-- Opening Marker --

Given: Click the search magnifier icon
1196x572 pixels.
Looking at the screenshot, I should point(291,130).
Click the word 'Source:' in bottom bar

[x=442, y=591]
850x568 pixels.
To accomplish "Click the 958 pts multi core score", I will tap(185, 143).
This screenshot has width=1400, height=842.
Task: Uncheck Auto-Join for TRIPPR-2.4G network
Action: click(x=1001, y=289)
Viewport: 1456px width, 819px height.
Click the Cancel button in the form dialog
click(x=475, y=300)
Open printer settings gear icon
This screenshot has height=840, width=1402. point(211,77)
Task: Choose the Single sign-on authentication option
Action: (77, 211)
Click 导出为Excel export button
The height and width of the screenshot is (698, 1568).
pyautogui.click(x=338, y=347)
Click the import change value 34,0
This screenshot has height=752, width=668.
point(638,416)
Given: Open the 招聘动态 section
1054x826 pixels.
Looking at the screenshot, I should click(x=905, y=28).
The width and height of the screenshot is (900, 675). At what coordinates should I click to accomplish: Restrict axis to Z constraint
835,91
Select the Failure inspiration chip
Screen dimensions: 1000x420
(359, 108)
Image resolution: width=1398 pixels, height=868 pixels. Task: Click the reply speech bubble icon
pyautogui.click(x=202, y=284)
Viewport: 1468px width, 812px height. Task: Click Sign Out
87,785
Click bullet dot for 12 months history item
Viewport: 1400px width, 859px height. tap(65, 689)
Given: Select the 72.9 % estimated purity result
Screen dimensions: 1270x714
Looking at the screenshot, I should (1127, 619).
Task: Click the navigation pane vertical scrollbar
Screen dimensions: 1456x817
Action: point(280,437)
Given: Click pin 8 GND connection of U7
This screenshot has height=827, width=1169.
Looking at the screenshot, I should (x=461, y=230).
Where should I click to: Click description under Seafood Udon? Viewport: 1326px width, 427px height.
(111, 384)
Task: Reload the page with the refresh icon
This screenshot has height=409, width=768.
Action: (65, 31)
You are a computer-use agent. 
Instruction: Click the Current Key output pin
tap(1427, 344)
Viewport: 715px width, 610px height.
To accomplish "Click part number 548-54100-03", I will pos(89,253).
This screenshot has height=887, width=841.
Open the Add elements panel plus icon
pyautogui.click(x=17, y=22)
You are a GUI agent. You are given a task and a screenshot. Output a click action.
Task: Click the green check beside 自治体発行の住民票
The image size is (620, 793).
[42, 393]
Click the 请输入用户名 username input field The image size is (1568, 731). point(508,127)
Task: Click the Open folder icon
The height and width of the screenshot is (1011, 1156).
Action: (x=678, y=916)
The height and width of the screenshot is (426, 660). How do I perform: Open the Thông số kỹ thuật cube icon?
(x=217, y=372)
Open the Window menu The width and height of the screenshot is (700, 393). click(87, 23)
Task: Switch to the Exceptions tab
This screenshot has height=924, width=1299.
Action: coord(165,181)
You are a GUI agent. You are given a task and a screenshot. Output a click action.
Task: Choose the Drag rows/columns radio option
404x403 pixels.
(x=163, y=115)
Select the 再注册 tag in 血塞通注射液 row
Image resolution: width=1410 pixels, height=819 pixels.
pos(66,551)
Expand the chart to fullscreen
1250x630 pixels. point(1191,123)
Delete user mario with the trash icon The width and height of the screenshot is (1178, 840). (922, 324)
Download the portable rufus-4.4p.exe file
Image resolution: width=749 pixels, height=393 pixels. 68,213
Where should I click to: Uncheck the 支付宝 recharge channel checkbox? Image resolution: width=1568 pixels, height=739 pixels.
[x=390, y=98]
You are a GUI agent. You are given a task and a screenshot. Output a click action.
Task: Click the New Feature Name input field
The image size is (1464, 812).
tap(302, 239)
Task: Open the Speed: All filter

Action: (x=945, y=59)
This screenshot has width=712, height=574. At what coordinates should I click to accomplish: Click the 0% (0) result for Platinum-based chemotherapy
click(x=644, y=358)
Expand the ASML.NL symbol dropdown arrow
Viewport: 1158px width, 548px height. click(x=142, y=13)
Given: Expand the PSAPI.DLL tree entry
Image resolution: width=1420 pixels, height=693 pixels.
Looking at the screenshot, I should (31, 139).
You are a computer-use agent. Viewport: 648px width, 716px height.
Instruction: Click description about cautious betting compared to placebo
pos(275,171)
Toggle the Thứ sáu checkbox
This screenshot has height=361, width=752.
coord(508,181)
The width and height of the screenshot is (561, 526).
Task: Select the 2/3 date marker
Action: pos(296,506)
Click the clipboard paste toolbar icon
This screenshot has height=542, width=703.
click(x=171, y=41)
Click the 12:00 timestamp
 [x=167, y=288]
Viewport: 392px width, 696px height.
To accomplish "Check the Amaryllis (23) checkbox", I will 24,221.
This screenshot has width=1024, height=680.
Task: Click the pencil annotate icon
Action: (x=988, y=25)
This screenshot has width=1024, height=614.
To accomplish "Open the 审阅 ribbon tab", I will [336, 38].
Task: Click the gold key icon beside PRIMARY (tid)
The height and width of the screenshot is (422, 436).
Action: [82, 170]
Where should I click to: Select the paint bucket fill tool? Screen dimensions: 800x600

-- Closing Marker --

#### ABOUT THIS EXERCISE:
Where a line of the records includes "field", copy it.

#### ANSWER:
Click the 请输入用户名 username input field The image size is (1568, 731). point(508,127)
Task: Click the New Feature Name input field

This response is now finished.